Back in 2000 Jeff Bezos of Amazon.com apologized to consumers for a “random price test” in which the same item had appeared for sale on the company’s web site at different prices for different consumers. It appears consumers were upset at the differential pricing.
When I discuss price discrimination (the technical economics term for differential pricing) in class, some students get upset that sound economic theory advocates charging different prices to different consumers (although some of the students are just exercised over my approving use of the term “discrimination”). Clearly, price discrimination raises blood pressure.
Yet differential pricing is everywhere:
You rarely pay the same price for an airline ticket as the person sitting next to you on the flight.
Hotels charge different prices depending on which website you use to make the booking (on a recent trip I found the same hotel room available for $165 when booked directly with the hotel, and $90 when booked on a discount website that does not reveal the name of the hotel until you’ve booked).
When products go on sale, they are technically available to everybody at the same price, but if you don’t or can’t shop on weekends when the sale is on, the same product is being sold at different prices to different people.
A can of cola costs about 25 cents when purchased as part of a 24-pack at a warehouse club, and about $2 (eight times more) when purchased through a vending machine.
Consumers don’t appear to particularly mind these price differentials. In fact, they are considered perfectly normal.
But when my students read in Tim Harford’s discussion of price discrimination that Intel deliberately hobbled its better computer chip in order to sell it at a lower price point so it could serve the growing market for less expensive PCs, they don’t like it one bit. They find it unfair.
Yet exactly the same thing goes on when your cable company blocks out certain channels unless you pay more (all the channels are being piped in all the way to your cable box but some are blocked by the box if you've chosen the less expensive package); or your cell phone provider blocks caller id on your phone unless you buy the “caller-id package.”
Price discrimination exists because it is profitable. It allows sellers to capture demand along different parts of the demand curve.

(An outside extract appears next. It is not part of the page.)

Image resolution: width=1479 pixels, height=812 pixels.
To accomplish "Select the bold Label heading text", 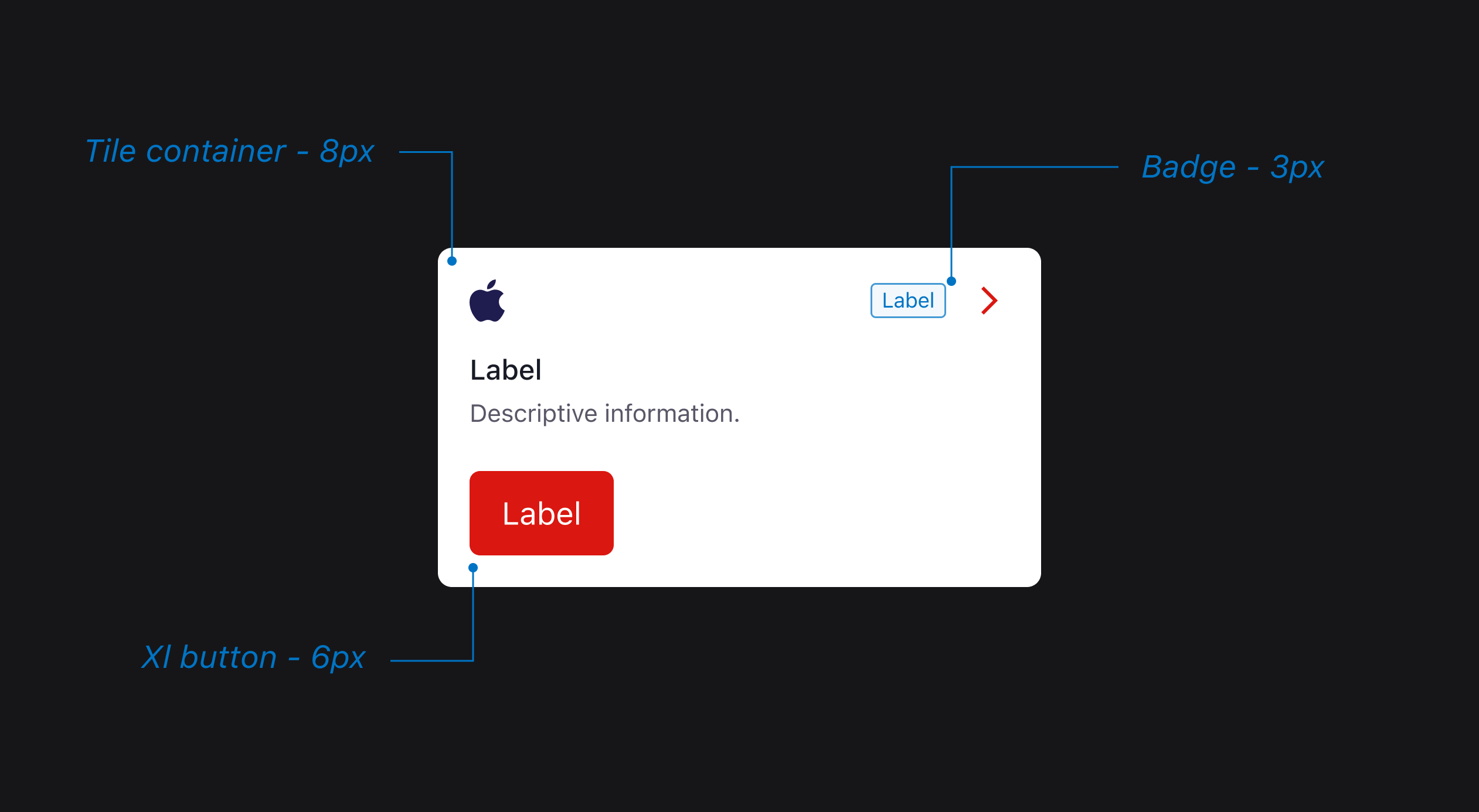I will click(505, 370).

So companies don’t like it when their price discrimination is turned against them. This happens, for example, when third-parties take up the arbitrage opportunity created by differential pricing and create leakages between markets. For example, when Canadian pharmacies sell Canadian priced medication into the U.S. market where the pharmaceutical companies typically set much higher prices for the same or similar products.
Research on price discrimination has focused on how to maximize profit through price discrimination, and the law on price discrimination has tended to focus on eliminating price differentials as an anti-competitive tool (for example, by charging a lower price to customers of your competitor to drive the competitor out of business).
Behavioral research suggests that consumers consider price differences fair if they are due to differences in cost.*
But that does not quite explain how conceptually similar instances of price discrimination are considered fair in some instances and not in others.
Clearly, we need more research to understand not just when price discrimination is profitable, but also the boundaries beyond which consumers see it as unfair.